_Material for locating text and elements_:
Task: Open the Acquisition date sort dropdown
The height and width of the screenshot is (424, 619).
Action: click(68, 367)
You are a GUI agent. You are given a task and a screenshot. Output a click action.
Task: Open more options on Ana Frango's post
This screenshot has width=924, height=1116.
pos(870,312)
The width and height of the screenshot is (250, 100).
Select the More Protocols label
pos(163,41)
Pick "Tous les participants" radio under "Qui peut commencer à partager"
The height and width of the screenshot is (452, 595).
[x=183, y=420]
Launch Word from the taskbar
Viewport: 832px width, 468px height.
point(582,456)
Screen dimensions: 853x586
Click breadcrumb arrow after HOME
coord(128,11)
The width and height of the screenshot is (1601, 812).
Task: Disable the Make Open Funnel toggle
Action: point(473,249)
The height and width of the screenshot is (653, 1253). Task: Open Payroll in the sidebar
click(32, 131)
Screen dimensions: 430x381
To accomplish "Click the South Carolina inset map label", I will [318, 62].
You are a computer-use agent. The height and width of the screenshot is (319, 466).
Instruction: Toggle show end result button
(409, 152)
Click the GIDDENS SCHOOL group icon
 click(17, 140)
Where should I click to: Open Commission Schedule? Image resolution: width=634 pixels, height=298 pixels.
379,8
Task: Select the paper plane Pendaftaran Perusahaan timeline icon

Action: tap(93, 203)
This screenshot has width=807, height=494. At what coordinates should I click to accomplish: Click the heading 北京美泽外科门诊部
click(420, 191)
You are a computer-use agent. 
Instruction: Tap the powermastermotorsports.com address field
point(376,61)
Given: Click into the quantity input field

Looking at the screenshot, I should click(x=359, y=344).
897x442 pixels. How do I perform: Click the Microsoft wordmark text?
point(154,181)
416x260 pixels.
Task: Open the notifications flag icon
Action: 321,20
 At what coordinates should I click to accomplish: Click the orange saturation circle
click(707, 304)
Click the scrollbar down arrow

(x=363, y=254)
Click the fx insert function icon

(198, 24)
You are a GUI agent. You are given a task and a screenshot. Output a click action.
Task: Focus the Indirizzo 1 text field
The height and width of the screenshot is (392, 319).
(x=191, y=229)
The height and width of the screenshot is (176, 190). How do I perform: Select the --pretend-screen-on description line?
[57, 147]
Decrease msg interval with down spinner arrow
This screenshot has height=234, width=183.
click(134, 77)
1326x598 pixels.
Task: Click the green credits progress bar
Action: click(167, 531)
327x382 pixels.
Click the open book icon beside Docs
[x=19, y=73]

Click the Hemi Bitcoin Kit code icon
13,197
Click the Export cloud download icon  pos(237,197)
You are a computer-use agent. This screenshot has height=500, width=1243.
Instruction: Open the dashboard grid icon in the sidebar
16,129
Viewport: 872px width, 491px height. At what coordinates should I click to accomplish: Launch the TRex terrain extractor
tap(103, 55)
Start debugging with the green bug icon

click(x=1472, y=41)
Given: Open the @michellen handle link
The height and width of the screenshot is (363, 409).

_Stated exercise_: Can you pull out the lines of the material from the line containing "Screen dimensions: 430x381" to the line containing "(x=191, y=229)", both included, and reproduce them verbatim?

_Result_:
Screen dimensions: 430x381
To accomplish "Click the South Carolina inset map label", I will [318, 62].
You are a computer-use agent. The height and width of the screenshot is (319, 466).
Instruction: Toggle show end result button
(409, 152)
Click the GIDDENS SCHOOL group icon
 click(17, 140)
Where should I click to: Open Commission Schedule? Image resolution: width=634 pixels, height=298 pixels.
379,8
Task: Select the paper plane Pendaftaran Perusahaan timeline icon

Action: tap(93, 203)
This screenshot has width=807, height=494. At what coordinates should I click to accomplish: Click the heading 北京美泽外科门诊部
click(420, 191)
You are a computer-use agent. 
Instruction: Tap the powermastermotorsports.com address field
point(376,61)
Given: Click into the quantity input field

Looking at the screenshot, I should click(x=359, y=344).
897x442 pixels. How do I perform: Click the Microsoft wordmark text?
point(154,181)
416x260 pixels.
Task: Open the notifications flag icon
Action: 321,20
 At what coordinates should I click to accomplish: Click the orange saturation circle
click(707, 304)
Click the scrollbar down arrow

(x=363, y=254)
Click the fx insert function icon

(198, 24)
You are a GUI agent. You are given a task and a screenshot. Output a click action.
Task: Focus the Indirizzo 1 text field
The height and width of the screenshot is (392, 319).
(x=191, y=229)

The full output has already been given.